Parecía haberse olvidado por completo de “Zas” y de su casa puesta patas arriba, observó Coy con asombro. Miraba concentrada las escalas con grados, minutos y décimas de minuto que bordeaban las cartas, y él admiró una vez más aquella aparente voluntad. La oía pronunciar palabras precisas, sin alardes ni circunloquios superfluos. Que me vuelen los huevos si esto es normal, se dijo. Ninguna mujer, ningún hombre que yo conozca, pueden ser tan dueños de sí como ella aparenta. Está acosada, acaban de darle un aviso siniestro, y sigue tan campante, haciendo garabatos sobre una carta náutica. O es una esquizofrénica, o como se diga, o es una mujer singular. En cualquier caso, es obvio que sí puede. Que es capaz, después de todo lo que ha pasado, de estar ahí manejando lápiz y compás de puntas con la sangre fría del cirujano que maneja bisturís. Quizá, después de todo, la razón radique en que realmente es ella quien acosa. Igual Nino Palermo, y el enano melancólico, y el chófer bereber y la secretaria y yo mismo no somos sino comparsas, o víctimas. Igual.

Procuró concentrarse en la carta. Establecida la latitud con el paralelo horizontal que señalaba ésta, quedaba ahora situar la longitud: el punto en que ese paralelo cortaba el meridiano correspondiente. La cuestión era averiguar cuál era el meridiano. Convencionalmente, del mismo modo que la línea del Ecuador constituía el paralelo cero para calcular la latitud hacia el norte o hacia el sur, el meridiano universalmente considerado como 0º era el de Greenwich. La longitud náutica se establecía también en grados, minutos y segundos o décimas de minuto, contando 180º

hacia la izquierda de Greenwich

para la longitud oeste y 180º hacia la derecha para la longitud este. El problema era que no siempre había sido Greenwich la referencia universal.

– La longitud parece clara -respondió Tánger-: 4º 51’ este.

– Yo no la veo tan clara. En 1767 los españoles no usaban Greenwich como primer meridiano…

– Claro que no. Primero fue el de la isla de Hierro, pero luego cada país terminó usando el suyo. No se unificó en torno a Greenwich hasta 1884. Por eso la carta de Urrutia, impresa en 1751, trae cuatro escalas de longitud diferentes: París, Tenerife, Cádiz y Cartagena.

– Vaya -Coy la miraba con respeto-. Sabes mucho de esto. Casi más que yo.
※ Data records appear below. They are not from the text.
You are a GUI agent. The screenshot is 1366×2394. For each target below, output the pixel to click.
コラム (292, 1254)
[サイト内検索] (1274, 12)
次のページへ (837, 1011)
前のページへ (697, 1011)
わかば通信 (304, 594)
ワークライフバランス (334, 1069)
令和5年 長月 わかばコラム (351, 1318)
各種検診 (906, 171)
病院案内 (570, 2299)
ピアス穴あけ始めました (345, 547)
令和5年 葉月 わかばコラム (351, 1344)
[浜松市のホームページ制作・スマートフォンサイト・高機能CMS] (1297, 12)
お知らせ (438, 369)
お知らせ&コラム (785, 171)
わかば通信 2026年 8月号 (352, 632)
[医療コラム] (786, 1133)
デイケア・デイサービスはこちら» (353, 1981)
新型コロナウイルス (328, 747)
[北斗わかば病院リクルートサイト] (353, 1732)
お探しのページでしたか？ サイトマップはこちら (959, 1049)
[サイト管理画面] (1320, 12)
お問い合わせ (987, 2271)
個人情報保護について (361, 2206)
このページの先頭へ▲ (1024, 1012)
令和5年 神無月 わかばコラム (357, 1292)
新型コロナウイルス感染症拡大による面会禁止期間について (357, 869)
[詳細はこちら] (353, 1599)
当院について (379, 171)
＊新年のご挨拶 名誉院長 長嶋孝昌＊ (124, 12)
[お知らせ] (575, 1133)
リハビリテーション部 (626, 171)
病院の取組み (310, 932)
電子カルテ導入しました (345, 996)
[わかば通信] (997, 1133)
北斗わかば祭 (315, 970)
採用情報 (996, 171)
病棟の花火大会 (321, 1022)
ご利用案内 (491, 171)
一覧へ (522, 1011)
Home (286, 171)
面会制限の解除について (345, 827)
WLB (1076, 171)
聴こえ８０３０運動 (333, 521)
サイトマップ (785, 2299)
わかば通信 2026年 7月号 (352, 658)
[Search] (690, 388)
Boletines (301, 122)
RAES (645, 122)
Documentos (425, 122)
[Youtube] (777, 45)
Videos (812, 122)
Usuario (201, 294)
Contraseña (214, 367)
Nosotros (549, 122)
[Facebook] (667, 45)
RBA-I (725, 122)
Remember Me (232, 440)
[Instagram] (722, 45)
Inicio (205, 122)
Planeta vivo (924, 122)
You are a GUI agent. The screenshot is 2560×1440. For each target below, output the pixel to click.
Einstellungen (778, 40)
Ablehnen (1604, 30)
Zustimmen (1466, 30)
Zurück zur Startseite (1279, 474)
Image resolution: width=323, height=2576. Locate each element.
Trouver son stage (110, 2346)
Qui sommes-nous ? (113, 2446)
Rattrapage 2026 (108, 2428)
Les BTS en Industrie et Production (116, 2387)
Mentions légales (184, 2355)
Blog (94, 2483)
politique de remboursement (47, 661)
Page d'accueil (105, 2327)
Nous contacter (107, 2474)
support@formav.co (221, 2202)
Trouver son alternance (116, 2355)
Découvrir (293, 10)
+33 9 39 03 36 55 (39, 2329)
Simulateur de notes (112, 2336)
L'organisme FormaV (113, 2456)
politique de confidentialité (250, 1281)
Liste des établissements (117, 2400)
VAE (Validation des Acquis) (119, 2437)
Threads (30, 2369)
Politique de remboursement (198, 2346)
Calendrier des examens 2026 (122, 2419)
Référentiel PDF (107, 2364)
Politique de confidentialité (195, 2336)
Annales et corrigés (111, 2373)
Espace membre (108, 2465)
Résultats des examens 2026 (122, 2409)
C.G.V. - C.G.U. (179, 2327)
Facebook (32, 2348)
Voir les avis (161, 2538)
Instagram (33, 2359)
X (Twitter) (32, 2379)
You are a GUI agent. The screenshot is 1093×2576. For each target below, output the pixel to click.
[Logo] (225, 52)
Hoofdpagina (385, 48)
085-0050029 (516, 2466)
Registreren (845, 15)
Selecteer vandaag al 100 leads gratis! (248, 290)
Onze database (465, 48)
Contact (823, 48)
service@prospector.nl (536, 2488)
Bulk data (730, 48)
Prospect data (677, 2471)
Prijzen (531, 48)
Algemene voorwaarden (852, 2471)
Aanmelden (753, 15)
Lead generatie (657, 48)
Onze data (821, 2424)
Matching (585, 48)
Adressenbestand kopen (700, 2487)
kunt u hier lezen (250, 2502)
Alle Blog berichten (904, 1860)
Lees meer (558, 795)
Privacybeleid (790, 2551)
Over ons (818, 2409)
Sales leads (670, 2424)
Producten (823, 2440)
– He procurado estudiarlo. Es mi trabajo. Si buscas bien, todo puede encontrarse en los libros.

Coy dudó en silencio. Había leído toda su vida sobre el mar, y nunca había encontrado allí nada sobre el grito de angustia de una marsopa que salta en el agua con el flanco arrancado por la dentellada de una orca. Ni la noche más corta de su vida, con el alba iniciándose encadenada al crepúsculo en el horizonte rojizo de la rada de Oulu, a pocas millas del círculo polar ártico. Ni el canto de los kroomen, los estibadores negros, en el castillo de proa una noche de luna frente a Pointe-Noire, en Gabón, con las bodegas y la cubierta llenas de troncos apilados de okum\ y akajú. Ni el estrépito aterrador de un Cantábrico donde cielo y mar se confundían bajo una cortina de espuma gris, senos de 14 metros y viento de 80 nudos, con las olas deformando los contenedores trincados en cubierta como si fueran de papel antes de arrancarlos y llevárselos por la borda; la dotación de guardia sujeta en cualquier sitio del puente, aterrada, y el resto en los camarotes, rodando por el suelo contra los mamparos, vomitando como cerdos. Era como el jazz, a fin de cuentas: las improvisaciones de Duke Ellington, el saxo tenor de John Coltrane o la batería de Elvin Jones. Tampoco eso podía leerse en los libros.